**WHAT TO WORK ON:**
Write out, word for word, every line in the data below from the one containing "Task: Click the waving" to the one containing "Given: Click the 1.17x multiplier manhole", both of them included.

[[ EXCERPTED RECORDS, beginning ]]

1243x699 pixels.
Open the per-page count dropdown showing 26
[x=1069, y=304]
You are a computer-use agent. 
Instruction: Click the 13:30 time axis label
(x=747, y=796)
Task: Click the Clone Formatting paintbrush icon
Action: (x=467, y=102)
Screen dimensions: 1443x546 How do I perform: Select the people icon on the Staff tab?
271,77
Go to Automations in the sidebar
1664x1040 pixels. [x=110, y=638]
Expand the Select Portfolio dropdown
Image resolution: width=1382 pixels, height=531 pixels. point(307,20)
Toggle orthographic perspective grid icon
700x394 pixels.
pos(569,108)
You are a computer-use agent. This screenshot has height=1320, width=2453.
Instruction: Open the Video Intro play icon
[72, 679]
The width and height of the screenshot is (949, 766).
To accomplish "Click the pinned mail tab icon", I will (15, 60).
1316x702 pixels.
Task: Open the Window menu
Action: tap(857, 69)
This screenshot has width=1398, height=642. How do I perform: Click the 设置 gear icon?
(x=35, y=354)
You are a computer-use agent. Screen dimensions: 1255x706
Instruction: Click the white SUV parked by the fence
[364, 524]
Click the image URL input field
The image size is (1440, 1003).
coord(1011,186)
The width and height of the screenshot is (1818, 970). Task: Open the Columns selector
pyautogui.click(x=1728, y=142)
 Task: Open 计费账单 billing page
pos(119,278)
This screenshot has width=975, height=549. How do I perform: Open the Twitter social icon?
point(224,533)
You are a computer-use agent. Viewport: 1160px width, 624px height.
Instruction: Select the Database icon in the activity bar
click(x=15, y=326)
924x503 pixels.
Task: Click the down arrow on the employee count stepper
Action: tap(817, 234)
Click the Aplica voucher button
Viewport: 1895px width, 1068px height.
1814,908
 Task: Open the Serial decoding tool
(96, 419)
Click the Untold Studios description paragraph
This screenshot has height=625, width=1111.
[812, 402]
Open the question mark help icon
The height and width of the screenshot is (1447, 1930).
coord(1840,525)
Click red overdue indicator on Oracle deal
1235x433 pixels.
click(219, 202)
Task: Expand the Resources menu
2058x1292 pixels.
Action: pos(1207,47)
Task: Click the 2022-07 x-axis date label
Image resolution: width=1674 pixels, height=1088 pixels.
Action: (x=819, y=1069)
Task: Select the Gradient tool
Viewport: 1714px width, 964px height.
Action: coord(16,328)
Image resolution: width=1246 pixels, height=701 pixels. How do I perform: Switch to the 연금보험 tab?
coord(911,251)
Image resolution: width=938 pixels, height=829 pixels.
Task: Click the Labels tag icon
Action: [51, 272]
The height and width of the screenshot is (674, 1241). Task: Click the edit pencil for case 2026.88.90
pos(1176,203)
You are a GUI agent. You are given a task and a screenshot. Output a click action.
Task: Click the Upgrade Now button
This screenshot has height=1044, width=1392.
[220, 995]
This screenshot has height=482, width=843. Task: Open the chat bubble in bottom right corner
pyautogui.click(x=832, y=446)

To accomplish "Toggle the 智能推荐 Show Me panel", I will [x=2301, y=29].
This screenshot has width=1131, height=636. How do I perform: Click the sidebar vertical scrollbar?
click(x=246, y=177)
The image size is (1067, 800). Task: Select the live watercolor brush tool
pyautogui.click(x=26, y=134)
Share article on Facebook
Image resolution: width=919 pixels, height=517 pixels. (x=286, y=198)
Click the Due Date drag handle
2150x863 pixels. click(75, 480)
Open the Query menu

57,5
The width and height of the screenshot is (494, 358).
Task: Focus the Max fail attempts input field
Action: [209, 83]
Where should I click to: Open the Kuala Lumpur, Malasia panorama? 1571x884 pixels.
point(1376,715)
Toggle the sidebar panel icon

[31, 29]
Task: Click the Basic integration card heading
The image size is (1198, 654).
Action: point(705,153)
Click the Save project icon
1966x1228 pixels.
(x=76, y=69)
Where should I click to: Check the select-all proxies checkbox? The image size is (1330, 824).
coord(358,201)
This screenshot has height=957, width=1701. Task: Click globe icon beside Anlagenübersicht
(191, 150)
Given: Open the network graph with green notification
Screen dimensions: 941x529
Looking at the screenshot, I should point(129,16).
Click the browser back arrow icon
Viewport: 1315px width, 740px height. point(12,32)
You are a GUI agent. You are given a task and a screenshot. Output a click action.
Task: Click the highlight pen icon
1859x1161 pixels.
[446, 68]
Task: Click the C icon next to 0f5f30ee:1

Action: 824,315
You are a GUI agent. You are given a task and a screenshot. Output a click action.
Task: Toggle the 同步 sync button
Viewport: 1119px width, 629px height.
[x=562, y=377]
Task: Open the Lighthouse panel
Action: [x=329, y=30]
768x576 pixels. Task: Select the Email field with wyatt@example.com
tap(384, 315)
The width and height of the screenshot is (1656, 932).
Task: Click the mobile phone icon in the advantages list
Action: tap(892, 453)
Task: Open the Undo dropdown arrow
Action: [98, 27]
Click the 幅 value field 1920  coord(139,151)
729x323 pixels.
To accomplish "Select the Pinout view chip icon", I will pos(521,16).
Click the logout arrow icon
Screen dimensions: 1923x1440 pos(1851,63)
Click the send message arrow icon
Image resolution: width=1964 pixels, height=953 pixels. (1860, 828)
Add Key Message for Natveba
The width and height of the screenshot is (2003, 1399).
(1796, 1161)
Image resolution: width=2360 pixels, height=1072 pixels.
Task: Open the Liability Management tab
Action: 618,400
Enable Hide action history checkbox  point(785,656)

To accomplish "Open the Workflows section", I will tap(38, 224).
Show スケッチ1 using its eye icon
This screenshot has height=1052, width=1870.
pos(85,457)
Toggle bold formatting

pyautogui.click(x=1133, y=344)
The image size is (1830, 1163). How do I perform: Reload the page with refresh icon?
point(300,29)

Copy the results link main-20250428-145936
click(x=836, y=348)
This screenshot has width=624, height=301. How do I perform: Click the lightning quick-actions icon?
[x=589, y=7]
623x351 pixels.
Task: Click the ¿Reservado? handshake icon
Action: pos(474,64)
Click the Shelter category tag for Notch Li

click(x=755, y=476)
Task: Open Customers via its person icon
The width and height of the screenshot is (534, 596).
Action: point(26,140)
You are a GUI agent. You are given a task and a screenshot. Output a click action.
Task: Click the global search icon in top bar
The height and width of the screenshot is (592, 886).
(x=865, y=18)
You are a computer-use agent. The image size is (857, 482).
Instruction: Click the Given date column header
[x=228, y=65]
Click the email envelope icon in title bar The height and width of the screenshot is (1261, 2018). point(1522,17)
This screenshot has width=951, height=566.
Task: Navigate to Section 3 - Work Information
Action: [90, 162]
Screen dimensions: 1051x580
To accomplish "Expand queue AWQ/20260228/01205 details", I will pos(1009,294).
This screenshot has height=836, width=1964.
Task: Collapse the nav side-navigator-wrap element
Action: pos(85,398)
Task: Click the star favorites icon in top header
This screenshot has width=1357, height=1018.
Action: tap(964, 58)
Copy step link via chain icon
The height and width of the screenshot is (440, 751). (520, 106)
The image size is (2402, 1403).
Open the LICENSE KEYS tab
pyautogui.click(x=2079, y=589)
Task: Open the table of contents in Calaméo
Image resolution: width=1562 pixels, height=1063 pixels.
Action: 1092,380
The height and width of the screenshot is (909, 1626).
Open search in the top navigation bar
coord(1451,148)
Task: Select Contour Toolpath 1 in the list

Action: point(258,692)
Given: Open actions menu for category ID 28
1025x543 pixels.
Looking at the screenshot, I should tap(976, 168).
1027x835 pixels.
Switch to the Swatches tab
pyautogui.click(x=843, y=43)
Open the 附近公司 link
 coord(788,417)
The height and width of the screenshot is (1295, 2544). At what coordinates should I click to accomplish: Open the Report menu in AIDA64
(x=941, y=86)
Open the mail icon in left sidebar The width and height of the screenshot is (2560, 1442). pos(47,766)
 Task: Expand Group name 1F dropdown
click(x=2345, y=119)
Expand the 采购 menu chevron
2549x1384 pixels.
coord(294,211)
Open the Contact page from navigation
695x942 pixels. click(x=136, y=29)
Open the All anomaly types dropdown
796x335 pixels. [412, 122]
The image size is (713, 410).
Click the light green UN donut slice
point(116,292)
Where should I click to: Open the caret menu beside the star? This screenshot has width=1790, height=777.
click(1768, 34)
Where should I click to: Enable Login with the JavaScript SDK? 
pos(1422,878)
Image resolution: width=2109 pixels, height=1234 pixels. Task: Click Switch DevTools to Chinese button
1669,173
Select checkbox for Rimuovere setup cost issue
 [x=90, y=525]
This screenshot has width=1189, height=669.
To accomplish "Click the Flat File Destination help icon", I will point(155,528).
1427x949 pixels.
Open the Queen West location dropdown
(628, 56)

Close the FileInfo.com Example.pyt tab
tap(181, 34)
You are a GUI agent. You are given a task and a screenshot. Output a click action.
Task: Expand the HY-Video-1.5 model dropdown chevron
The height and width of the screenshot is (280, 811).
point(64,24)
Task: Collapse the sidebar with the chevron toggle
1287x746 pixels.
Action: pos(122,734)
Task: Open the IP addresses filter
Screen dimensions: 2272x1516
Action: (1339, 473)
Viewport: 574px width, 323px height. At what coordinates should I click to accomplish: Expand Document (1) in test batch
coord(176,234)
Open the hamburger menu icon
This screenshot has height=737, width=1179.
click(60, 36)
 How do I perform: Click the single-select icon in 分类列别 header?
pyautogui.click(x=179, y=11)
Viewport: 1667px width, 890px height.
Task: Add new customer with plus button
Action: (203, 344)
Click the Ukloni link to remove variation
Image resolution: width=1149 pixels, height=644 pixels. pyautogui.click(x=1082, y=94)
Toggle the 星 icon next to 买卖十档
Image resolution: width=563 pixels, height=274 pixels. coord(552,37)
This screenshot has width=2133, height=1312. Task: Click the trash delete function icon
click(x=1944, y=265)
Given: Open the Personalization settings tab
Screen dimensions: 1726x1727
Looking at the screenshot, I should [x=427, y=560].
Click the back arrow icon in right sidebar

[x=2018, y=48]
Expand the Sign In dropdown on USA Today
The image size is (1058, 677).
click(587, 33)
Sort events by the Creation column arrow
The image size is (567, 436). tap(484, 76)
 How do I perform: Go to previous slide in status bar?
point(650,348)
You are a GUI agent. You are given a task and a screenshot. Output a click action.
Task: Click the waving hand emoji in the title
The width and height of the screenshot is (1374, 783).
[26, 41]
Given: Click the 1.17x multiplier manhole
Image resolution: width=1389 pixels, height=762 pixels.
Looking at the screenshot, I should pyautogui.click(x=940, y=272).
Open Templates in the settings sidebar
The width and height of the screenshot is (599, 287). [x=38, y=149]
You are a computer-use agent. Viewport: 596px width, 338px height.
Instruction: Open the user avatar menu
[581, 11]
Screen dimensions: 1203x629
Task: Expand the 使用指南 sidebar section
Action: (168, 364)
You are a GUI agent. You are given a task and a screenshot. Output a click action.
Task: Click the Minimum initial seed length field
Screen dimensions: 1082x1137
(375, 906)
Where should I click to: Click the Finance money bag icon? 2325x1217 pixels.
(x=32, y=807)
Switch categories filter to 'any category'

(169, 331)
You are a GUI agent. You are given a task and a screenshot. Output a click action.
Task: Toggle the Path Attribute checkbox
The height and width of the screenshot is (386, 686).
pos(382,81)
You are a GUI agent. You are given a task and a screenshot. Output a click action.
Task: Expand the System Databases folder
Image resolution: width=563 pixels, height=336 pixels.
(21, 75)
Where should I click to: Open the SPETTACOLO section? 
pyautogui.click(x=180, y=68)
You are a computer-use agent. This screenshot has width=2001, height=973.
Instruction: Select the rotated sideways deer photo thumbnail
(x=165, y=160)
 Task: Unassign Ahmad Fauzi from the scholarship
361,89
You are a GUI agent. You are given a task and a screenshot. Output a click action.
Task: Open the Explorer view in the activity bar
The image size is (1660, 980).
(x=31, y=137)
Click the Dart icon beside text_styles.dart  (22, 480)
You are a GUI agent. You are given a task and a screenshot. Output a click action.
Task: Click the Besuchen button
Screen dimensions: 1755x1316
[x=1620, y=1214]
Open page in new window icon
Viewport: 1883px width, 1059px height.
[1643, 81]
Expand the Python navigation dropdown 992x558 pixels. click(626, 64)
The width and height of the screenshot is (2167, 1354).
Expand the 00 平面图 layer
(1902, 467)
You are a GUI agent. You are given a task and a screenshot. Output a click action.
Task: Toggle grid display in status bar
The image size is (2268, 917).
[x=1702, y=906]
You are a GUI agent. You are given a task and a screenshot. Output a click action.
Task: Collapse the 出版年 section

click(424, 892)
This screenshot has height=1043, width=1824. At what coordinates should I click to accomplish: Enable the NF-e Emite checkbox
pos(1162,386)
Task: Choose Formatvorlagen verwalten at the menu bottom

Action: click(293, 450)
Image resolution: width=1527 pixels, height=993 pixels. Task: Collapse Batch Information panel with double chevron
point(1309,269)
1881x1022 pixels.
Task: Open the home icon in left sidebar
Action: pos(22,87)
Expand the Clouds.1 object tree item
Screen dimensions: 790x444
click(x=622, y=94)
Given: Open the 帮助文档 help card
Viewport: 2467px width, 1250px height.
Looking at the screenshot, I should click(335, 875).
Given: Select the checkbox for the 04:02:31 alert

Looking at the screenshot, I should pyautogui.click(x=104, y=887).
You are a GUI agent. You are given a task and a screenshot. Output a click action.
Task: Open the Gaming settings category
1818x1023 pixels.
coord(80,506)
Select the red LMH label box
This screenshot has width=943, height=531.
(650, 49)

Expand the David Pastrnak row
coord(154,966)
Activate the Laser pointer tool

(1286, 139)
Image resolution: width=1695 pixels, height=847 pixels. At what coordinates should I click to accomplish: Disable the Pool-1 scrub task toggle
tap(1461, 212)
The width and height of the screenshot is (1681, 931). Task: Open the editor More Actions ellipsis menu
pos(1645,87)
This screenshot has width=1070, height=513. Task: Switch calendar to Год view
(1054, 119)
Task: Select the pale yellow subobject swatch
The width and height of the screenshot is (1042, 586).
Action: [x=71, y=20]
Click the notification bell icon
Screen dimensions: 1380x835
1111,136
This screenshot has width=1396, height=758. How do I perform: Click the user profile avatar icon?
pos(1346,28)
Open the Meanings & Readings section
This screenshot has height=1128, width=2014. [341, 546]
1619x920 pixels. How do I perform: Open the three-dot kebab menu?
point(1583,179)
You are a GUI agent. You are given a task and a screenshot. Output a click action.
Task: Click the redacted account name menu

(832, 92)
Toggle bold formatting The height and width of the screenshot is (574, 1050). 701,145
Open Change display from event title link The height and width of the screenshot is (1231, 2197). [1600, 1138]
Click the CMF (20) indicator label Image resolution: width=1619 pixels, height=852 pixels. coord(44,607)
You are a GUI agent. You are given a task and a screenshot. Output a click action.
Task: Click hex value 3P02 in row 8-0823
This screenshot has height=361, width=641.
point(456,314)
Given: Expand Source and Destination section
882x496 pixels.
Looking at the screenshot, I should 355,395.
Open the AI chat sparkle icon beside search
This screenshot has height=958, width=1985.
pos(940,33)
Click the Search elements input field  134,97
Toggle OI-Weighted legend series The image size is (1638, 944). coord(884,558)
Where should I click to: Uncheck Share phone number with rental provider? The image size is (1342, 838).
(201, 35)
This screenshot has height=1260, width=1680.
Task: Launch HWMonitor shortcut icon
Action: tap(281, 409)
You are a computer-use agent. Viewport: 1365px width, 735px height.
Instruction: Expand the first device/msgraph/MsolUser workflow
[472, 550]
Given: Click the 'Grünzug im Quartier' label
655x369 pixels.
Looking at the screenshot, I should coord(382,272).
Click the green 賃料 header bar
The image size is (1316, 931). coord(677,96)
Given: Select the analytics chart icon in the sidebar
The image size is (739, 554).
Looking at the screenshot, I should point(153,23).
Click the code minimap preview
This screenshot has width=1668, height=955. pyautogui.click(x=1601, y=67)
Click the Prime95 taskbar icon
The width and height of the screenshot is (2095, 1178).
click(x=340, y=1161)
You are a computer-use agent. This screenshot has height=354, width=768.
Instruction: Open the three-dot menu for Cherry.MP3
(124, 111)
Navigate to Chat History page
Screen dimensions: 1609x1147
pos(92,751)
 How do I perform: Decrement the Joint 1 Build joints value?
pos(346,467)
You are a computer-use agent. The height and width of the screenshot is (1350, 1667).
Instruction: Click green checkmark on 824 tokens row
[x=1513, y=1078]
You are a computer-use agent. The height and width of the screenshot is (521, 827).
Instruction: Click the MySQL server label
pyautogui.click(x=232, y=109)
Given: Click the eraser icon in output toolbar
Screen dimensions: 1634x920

[[ EXCERPTED RECORDS, end ]]

**RESULT FOR THIS TASK:**
Task: Click the waving hand emoji in the title
The width and height of the screenshot is (1374, 783).
[26, 41]
Given: Click the 1.17x multiplier manhole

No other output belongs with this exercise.